Opening the programme was the Suite drawn from Rameau’s opera-ballet, Les Indes galantes. A work of the high French Baroque, all love, exoticism and general revelry, I was surprised by what felt like a rather restrained start from the small ensemble chosen from the BBC SSO for its performance. While the phrasing was often quite beautiful and the ornaments well articulated, it was not until the fourth movement that the orchestra began to play with real conviction and energy that this music so requires.
The orchestra’s tone throughout was deep and velvety rich, quite different from that of specialist “historically informed” ensembles that more commonly perform such repertoire. Instead of the more open sound that often characterises these ensembles, and without the inimitable tone that period instruments can produce, the music felt much weightier, and I could not help but miss that particular timbre of the harpsichord and other instruments that so enlivens this music. Though well articulated in that unique French Baroque style, this remained a somewhat reserved performance – at moments where the line yearns to be carried through to the next phrase, the players shied away anticlimactically, and despite its clean execution, it never seemed wholly convinced of itself.

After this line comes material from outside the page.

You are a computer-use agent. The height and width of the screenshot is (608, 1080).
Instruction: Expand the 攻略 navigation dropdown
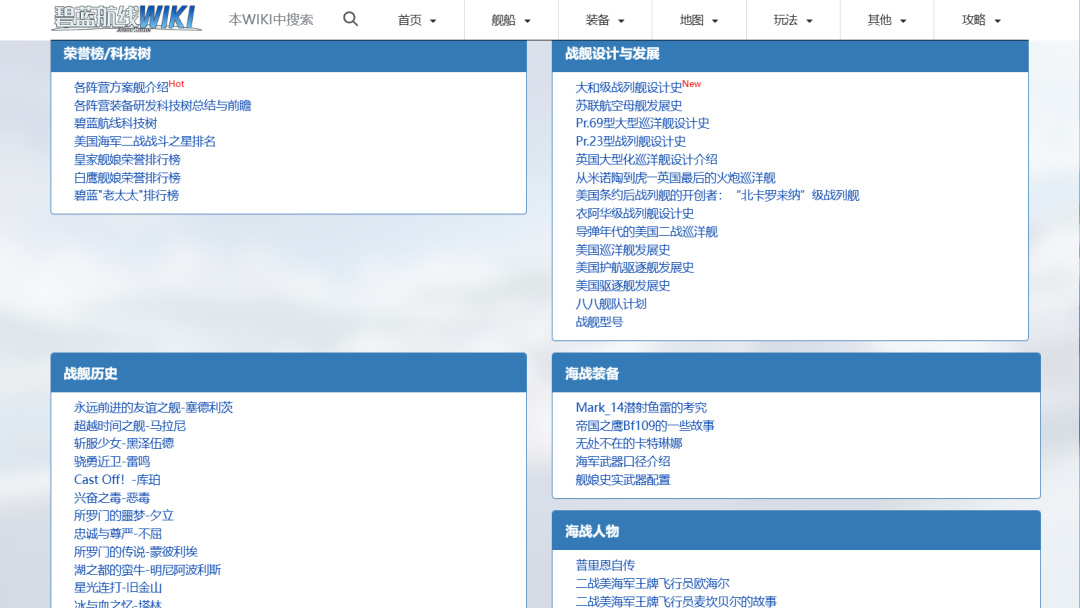pos(980,19)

While the Suite of Les Indes galantes received its first performance at the Proms, Bernard Rands’ Concerto for piano and orchestra received its UK première, first performed by Jonathan Biss and the Boston Symphony Orchestra in April this year. The title of the work is carefully chosen: this is not a concerto of the 19th century tradition, but one in which the piano (again played by Biss) and orchestra are both equal partners in the musical discourse. The opening of the first movement illustrates this immediately as ideas transfer fluidly from one to the other. A sustained lyrical line, contrasted with staccato interjections is passed around the ensemble, the piano merging with, or emerging from, the orchestral texture in a subtle interplay of timbres. Small melodic phrases provide points of reflection and orientation, and combined with the lyricism and logic of Rands’ musical language, this was contemporary music that you never felt alienated or lost from, but was rather unremittingly engaged in throughout.
The second, and with a nod to the past, slow middle movement, opened almost inaudibly. Slow and intensely introspective, a hushed atmosphere descended as the music gradually unfolded. The quiet, modest entrance of the piano was utterly magical, and Biss seemed to be in perfect communion with the orchestra. every passage was performed with utter dedication to the musical intention, either intensely inward or resonantly declamatory.
The final movement is built around an ever-expanding tremolo, while staccato interjections remind us strongly of the first movement. Parts were again transferred between sections with excellent coordination, yet this shimmering texture was somehow more unsettled, at times even sinister. As Stenz skilfully brought the piece to its hushed close, I found the BBCSSO had me wholly transfixed from start to finish in this highly imaginative and thrilling musical discourse.